For a couple of years I spent 2 to 3 nights a week dragging deer off clear fells, for the first year there was no pay at all, the work was hard and it truly showed my lack of fitness. It still was not what I fully wanted to do but it was close so I bore the hard work. Nights were long and cold and my lack of finances meant that I had the most basic of equipment which in many cases were truly not up for the job. Life was being affected in other ways too and family life was hard as I was cancelling contracts just to do deer and still working security at the weekends, but still I persevered as all I ever wanted to do was work in this world.

Over time I took on my own grounds managing deer and pest control, visiting farms and crofts and offering my services for free as well as still working 2 to 3 nights a week shooting and dragging deer but with the added pressures working the reamining four nights a week doing my own grounds, basically doing the job of a team of keepers but not the same benifits. All through this still trying to balance a home life and 100 miles a day of school runs. Don’t get me wrong without the help of my wife it would be impossible not just hard.

There is a number of questions I always get asked but the main ones are  “how did you get into doing deer?” and ” can you get me a job?”. I always reply with the same answer “are you sure?”
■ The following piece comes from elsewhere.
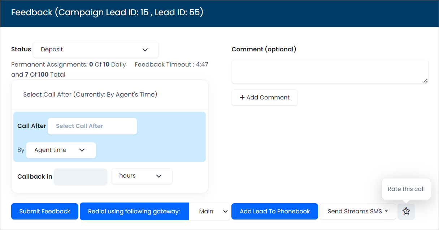Click the star icon to rate this call
This screenshot has height=230, width=439.
(406, 211)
I am not being abnoxious when giving this reply, what I do is definitely not for everyone and there is No future in it, sometimes I truly hate what I do, when your knee deep in a bog dragging a deer over some of the toughest terrain possibly there is times I just wanna break down and cry especially knowing ten minutes after you have finished this drag your probably going to have to do another one then another one. There is no glamour in what I do it’s truly just a numbers game. On the other hand most of the time I love it, I mean there is nothing that beats the feeling of being outside and working where I work except the smile on my children’s faces when they see me after not seeing me for a couple of days.

In my heart and in my head I am grateful for the opportunities I am given although I do feel downtrodden every-time I apply and get turned down for a keepering position. My dream is still to be a keeper and I hope my hard work pays off one day. If by chance it doesn’t then I know I have given it my best, but I always feel privileged to be part of a community like the one I am in and I really do love what I do.
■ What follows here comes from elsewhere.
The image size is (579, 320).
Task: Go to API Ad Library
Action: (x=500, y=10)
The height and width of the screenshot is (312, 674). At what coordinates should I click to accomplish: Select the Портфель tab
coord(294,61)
What saddens me is that i think that Keepering in a whole is a dying trade. There has been a lot of diverse reaction to this world of late by people that do not know or understand the countryside, although the evidence is clear to how good proper wildlife and land management is to the ecology of the country. Sometimes I can see that the community I love being part of is its own worst enemy providing ammunition to the critics of the industry. There has been a lot of development in modern management and I love that but there is still a pomposity and snobbery in and around the profession that needs to be eradicated. There is a division between all the country sports that is sometimes embarrassing.

In the end it is still a profession I love no matter its faults and I have the upmost respect for those that are in it.

This has been my story, a lot I have missed out for reasons not to upset anyone but it is an insight into my journey and who I am. I understand my own faults and I understand that life never always give you what you think you deserve and all you can do is try your best to do what you need to do. It is a pleasure though to learn and converse with like minded people and I love it all no matter how hard it makes my life but I do what I need to do to stay involved. I spend hours upon hours working on giving opportunities and advice to people less fortunate as I am and it makes me feel like I am giving back.